Collected data:
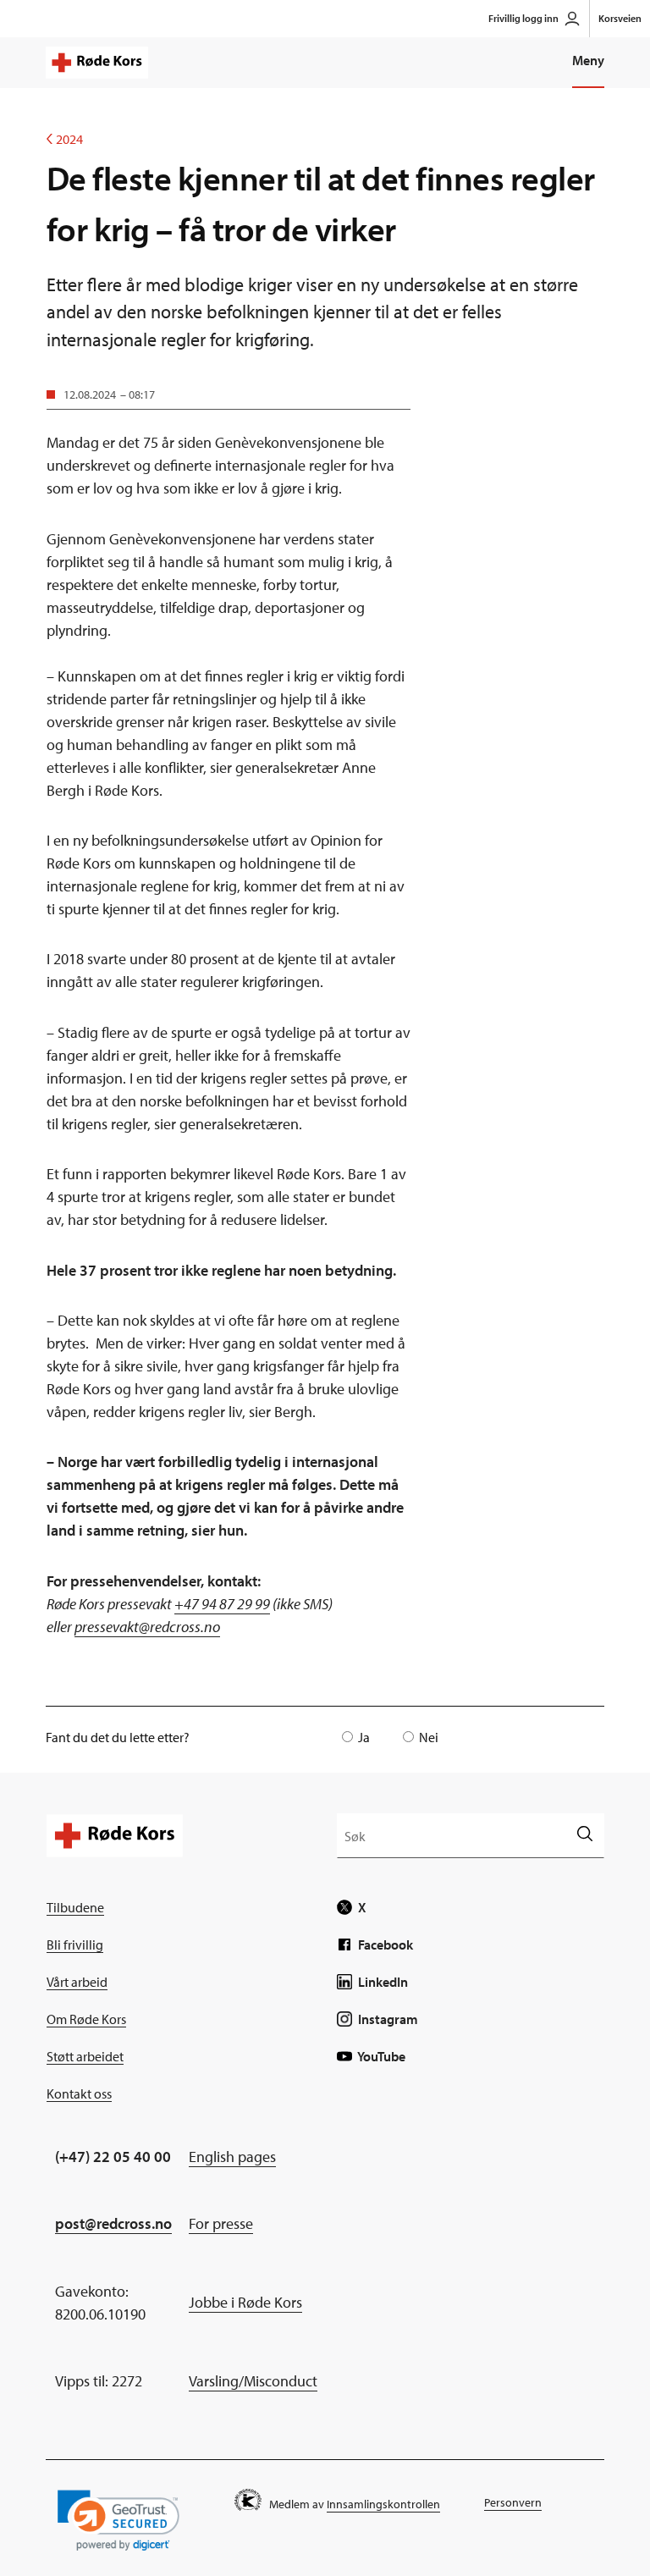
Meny (588, 60)
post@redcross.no (113, 2223)
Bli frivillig (75, 1944)
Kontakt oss (79, 2093)
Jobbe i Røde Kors (245, 2302)
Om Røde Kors (86, 2019)
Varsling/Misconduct (253, 2381)
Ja (364, 1737)
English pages (232, 2156)
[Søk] (584, 1834)
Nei (428, 1737)
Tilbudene (75, 1907)
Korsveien (620, 18)
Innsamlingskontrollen (383, 2504)
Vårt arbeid (77, 1981)
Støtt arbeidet (85, 2056)
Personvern (513, 2502)
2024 (65, 138)
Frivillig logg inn (523, 18)
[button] (118, 2520)
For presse (221, 2223)
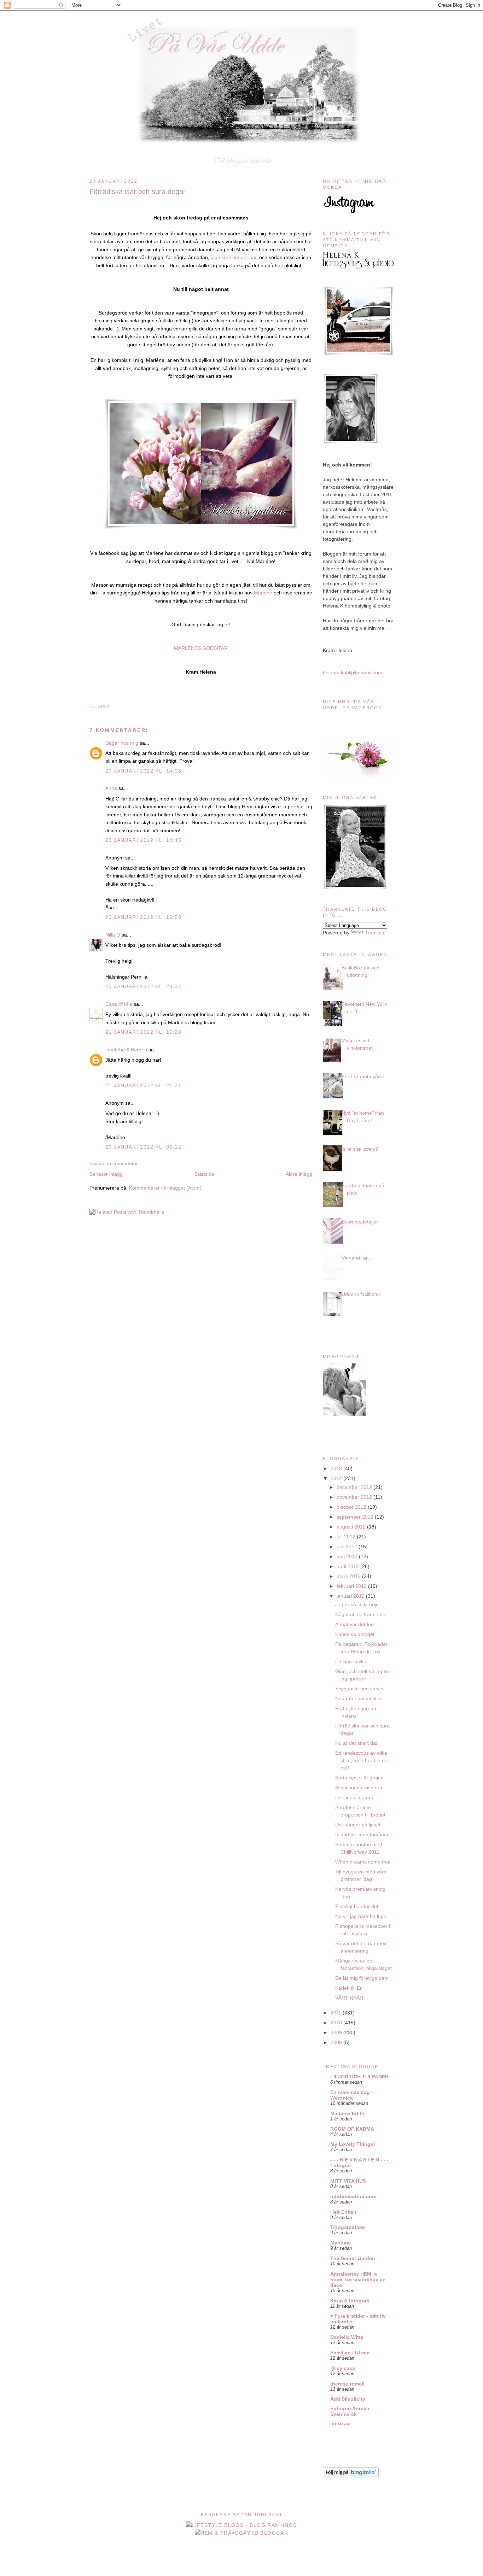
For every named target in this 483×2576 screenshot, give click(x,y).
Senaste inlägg (106, 1174)
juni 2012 (348, 1546)
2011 (337, 2012)
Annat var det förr (354, 1624)
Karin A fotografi (349, 2301)
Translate (375, 932)
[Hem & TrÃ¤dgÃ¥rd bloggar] (242, 2533)
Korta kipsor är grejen (359, 1777)
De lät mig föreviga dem (362, 1978)
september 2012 (356, 1517)
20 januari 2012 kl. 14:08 (143, 771)
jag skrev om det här (232, 257)
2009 (337, 2032)
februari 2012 (352, 1586)
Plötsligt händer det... (359, 1906)
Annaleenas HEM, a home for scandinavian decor (358, 2279)
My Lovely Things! (352, 2144)
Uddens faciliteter (361, 1294)
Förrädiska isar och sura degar (137, 191)
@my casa (342, 2368)
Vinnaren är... (357, 1258)
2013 (337, 1468)
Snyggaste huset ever (359, 1688)
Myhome (340, 2243)
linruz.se (340, 2423)
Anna (111, 788)
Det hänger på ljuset (357, 1824)
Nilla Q (112, 935)
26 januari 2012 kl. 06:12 (143, 1147)
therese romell (347, 2384)
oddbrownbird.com (353, 2196)
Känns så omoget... (357, 1634)
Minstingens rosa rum (359, 1787)
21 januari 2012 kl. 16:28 (143, 1032)
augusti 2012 (352, 1527)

● About this task
From the first line to the last, retype the entries above exactly, minus the pictures.

● Answer space
Meny (588, 60)
post@redcross.no (113, 2223)
Bli frivillig (75, 1944)
Kontakt oss (79, 2093)
Jobbe i Røde Kors (245, 2302)
Om Røde Kors (86, 2019)
Varsling/Misconduct (253, 2381)
Ja (364, 1737)
English pages (232, 2156)
[Søk] (584, 1834)
Nei (428, 1737)
Tilbudene (75, 1907)
Korsveien (620, 18)
Innsamlingskontrollen (383, 2504)
Vårt arbeid (77, 1981)
Støtt arbeidet (85, 2056)
Personvern (513, 2502)
2024 (65, 138)
Frivillig logg inn (523, 18)
[button] (118, 2520)
For presse (221, 2223)
For every named target in this 483×2576 screenshot, give click(x,y).
Senaste inlägg (106, 1174)
juni 2012 (348, 1546)
2011 (337, 2012)
Annat var det förr (354, 1624)
Karin A fotografi (349, 2301)
Translate (375, 932)
[Hem & TrÃ¤dgÃ¥rd bloggar] (242, 2533)
Korta kipsor är grejen (359, 1777)
De lät mig föreviga dem (362, 1978)
september 2012 (356, 1517)
20 januari 2012 kl. 14:08 (143, 771)
jag skrev om det här (232, 257)
2009 (337, 2032)
februari 2012 (352, 1586)
Plötsligt händer det... (359, 1906)
Annaleenas HEM, a home for scandinavian decor (358, 2279)
My Lovely Things! (352, 2144)
Uddens faciliteter (361, 1294)
Förrädiska isar och sura degar (137, 191)
@my casa (342, 2368)
Vinnaren är... (357, 1258)
2013 (337, 1468)
Snyggaste huset ever (359, 1688)
Myhome (340, 2243)
linruz.se (340, 2423)
Anna (111, 788)
Det hänger på ljuset (357, 1824)
Nilla Q (112, 935)
26 januari 2012 kl. 06:12 (143, 1147)
therese romell (347, 2384)
oddbrownbird.com (353, 2196)
Känns så omoget... (357, 1634)
Minstingens rosa rum (359, 1787)
21 januari 2012 kl. 16:28 (143, 1032)
augusti 2012 (352, 1527)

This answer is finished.